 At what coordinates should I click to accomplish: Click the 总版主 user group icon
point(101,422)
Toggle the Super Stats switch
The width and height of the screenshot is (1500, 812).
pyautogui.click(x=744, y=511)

==========

- WORK TO BE COMPLETED
Word for word, repeat each entry shown above.

- RESPONSE FOR THIS EXERCISE
 At what coordinates should I click to accomplish: Click the 总版主 user group icon
point(101,422)
Toggle the Super Stats switch
The width and height of the screenshot is (1500, 812).
pyautogui.click(x=744, y=511)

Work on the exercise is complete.